I believe I started with a set of 12, and I have 3 left. I gave card to my brother-in-law this year for Father’s Day, as I believed he would appreciate this connection to Christians a world away. I gave a card to my boss one year for Boss Appreciation Day. When he commented that he wished he could use the card again, it was so lovely, I made a note for myself and gave him two cards the next year, one with my thanks for his work as my supervisor and one blank for him to use as he wished. I’m not sure what happened to the others. I remember designs that are no longer in the box and I hope they blessed the person who received them. I kind of wish I’d kept a list.
I do remember the first person I gave one of these cards to. You know when you feel like you should really like a person, but somehow you just don’t? There’s nothing wrong. They’ve never been in any way hurtful to you. Everyone likes them, gets along with them. Even so, something about them doesn’t sit easily with you. Something about their presence, and how you feel in their presence, makes you shy away from instead of embrace their company. I had one such person in college. I didn’t want to be a jerk, so I did my utmost to like them. And sometimes it went fine. And sometimes I felt that all-over itch I couldn’t explain and ghosted for a while.
It was her birthday, and a very good friend of mine was best friends with this person, so my friend roped me into a joint birthday gift. She had the ideas and most of the execution, so I only had to offer polite opinions and pay for half. Then we went back to my apartment to wrap it. But we needed a card (or maybe just I did). I didn’t have any on hand, so I ran to my bedroom and found this box from Egypt, still wrapped in it’s crinkly clear plastic bag. I picked out a card of two women walking with bundles on their heads. It was one I liked, one I felt she would like. Still, this card was precious to me, and the first one I’d give away, so I felt a morsel of ungenerous unease at parting with it to her.
I gave it anyway. I knew that morsel didn’t have a point, or a reason. This card might have even been an attempt to make up for the feelings I didn’t have for her, but felt certain I should.
I filled the card with the story of its creation, since that was largely why the card was precious. However, I also didn’t want it to look like I didn’t know what to say to her other than Happy Birthday, not to her and not to her best friend sitting on the other side of the coffee table from me.
Happy Birthday was all I knew to say. That was the point. But it needed padding. And I really did want her to have a good day. And, as I remember, she really did. And she was so effusive about the card that I became more generous with opening my hand to give them away.

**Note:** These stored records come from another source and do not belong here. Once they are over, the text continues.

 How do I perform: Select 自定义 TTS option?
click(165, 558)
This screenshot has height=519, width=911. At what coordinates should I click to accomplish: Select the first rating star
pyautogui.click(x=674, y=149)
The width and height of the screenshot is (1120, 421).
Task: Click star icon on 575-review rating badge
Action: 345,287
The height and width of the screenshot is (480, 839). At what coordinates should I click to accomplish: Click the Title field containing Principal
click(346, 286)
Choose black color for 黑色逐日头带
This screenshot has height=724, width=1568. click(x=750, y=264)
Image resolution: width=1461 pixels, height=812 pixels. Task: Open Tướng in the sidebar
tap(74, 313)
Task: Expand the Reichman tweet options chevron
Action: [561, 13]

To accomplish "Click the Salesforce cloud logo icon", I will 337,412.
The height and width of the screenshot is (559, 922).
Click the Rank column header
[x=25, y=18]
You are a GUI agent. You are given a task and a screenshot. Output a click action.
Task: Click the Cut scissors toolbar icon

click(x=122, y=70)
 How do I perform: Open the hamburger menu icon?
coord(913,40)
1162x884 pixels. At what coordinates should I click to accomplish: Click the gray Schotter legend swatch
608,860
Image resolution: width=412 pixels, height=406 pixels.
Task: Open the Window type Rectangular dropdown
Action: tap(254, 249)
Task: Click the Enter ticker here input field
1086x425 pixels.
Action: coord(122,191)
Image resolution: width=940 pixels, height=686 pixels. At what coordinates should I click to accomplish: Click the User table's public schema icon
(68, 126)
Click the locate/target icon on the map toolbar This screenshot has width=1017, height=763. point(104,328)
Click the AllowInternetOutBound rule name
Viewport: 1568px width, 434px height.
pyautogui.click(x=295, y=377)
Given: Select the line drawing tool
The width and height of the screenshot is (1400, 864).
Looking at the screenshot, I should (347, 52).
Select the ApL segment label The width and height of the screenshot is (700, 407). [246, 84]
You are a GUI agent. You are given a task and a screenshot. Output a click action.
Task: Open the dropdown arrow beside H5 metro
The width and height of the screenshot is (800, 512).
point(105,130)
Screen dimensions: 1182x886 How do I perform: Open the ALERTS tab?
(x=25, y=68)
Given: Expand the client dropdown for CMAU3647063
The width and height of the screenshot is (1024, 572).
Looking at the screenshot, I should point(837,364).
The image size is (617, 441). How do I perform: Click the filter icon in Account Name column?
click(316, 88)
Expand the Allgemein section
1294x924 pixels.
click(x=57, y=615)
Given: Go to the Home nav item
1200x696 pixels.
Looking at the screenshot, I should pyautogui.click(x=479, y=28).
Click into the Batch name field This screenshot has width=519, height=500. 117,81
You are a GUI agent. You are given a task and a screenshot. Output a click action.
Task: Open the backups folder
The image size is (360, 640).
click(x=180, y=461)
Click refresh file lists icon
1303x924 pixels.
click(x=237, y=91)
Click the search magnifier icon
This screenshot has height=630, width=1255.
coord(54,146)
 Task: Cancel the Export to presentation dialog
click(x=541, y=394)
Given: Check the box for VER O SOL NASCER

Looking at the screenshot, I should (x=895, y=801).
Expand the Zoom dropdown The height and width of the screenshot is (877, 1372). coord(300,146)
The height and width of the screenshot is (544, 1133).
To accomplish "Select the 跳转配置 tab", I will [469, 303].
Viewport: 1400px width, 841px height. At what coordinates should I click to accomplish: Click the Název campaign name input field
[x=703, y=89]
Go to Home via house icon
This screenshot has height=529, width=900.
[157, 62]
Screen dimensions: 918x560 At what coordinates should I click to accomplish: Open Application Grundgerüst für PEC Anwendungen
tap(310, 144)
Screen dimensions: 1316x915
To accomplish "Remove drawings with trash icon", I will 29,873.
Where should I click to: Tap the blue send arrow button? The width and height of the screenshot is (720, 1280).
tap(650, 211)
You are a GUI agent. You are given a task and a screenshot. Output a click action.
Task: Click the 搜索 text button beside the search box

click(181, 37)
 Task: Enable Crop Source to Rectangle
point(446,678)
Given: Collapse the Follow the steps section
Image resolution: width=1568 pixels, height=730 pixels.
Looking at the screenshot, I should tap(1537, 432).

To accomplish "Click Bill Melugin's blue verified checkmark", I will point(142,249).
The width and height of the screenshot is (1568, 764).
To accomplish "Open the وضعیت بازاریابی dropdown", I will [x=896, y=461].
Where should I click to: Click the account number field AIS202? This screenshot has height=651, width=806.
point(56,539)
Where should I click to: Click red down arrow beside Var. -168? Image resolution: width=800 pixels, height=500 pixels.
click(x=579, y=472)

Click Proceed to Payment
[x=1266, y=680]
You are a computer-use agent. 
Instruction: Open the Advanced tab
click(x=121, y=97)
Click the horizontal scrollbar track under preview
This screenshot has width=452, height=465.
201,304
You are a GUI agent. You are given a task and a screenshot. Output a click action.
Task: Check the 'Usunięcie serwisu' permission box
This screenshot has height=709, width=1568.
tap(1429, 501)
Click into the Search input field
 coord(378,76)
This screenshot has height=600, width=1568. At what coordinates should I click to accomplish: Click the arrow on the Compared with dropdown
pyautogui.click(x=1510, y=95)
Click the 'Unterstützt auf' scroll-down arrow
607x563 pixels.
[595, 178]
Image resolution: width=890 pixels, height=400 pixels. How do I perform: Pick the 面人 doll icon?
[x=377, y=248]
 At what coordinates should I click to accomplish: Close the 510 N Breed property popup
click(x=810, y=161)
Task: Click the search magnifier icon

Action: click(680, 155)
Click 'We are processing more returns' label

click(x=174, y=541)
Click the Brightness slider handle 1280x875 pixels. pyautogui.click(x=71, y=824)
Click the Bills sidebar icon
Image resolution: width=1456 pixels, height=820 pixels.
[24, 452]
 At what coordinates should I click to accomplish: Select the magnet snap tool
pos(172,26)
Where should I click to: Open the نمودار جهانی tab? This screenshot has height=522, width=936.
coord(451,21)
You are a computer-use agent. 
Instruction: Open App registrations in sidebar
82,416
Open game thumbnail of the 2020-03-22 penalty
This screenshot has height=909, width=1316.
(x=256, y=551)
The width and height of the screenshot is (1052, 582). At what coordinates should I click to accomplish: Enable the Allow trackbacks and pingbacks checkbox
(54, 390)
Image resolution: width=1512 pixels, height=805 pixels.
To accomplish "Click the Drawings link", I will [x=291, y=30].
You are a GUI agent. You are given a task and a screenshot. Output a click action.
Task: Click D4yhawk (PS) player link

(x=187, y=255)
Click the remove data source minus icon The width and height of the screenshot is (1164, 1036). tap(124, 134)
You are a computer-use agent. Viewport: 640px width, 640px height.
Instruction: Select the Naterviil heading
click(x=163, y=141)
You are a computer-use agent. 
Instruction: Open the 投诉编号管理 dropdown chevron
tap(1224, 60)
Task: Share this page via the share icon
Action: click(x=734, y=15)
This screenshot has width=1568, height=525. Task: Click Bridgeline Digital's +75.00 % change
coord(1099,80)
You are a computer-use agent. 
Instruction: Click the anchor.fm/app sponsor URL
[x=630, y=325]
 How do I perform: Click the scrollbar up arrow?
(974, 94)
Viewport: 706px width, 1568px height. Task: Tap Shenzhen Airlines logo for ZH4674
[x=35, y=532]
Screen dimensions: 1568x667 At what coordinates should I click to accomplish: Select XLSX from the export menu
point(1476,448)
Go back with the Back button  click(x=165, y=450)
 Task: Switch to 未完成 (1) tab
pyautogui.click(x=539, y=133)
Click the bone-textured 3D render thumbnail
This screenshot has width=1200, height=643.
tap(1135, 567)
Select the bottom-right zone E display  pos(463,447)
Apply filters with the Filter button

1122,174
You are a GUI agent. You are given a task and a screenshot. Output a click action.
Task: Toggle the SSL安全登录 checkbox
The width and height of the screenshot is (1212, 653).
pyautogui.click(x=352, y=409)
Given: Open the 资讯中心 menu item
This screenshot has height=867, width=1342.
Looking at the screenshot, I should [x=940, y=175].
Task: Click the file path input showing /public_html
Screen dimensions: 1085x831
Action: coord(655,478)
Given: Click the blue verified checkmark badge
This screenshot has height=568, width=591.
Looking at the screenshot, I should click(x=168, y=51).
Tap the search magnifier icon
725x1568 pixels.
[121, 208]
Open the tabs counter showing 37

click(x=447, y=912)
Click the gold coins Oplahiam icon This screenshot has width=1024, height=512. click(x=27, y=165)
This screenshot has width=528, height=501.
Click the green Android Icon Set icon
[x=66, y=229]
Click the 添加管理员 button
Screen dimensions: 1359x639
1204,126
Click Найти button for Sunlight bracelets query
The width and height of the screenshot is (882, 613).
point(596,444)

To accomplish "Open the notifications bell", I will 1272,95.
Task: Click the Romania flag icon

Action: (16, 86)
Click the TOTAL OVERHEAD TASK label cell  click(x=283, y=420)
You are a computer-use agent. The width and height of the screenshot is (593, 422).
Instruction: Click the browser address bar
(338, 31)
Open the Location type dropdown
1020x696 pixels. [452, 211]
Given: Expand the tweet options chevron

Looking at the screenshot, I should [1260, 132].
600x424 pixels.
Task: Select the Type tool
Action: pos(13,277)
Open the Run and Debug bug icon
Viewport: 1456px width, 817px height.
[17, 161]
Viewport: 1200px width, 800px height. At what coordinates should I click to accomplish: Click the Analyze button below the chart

I’ve been thinking about times when I haven’t known what to say, or how. Last week I drove to work numbering my points for an email I’d have to send when I arrived. I replayed an old conversation in my head while working in the yard, trying to come up with a better outcome. Lately, I’ve been talking myself through a conversation I’ve yet to have, wondering if it’s really best to have it at all. I’m wondering if there’s a good way it can go, wondering how I can keep to my convictions if the other person reacts badly.
I don’t think a pretty card and a story will help in this case. But my point definitely needs padding.